▶ [RECORDS SUPPLIED]
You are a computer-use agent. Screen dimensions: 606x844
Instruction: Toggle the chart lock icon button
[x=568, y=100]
==
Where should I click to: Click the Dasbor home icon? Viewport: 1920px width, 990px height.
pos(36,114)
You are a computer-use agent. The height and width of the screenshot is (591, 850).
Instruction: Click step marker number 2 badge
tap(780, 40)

▶ [TASK TO COMPLETE] Output as a JSON list of strings, one string per line, the lines from the one with "You are a computer-use agent. Screen" to the one with "[x=568, y=100]", both included, skipping any blank lines.

▶ [ANSWER TO THIS EXERCISE]
[
  "You are a computer-use agent. Screen dimensions: 606x844",
  "Instruction: Toggle the chart lock icon button",
  "[x=568, y=100]"
]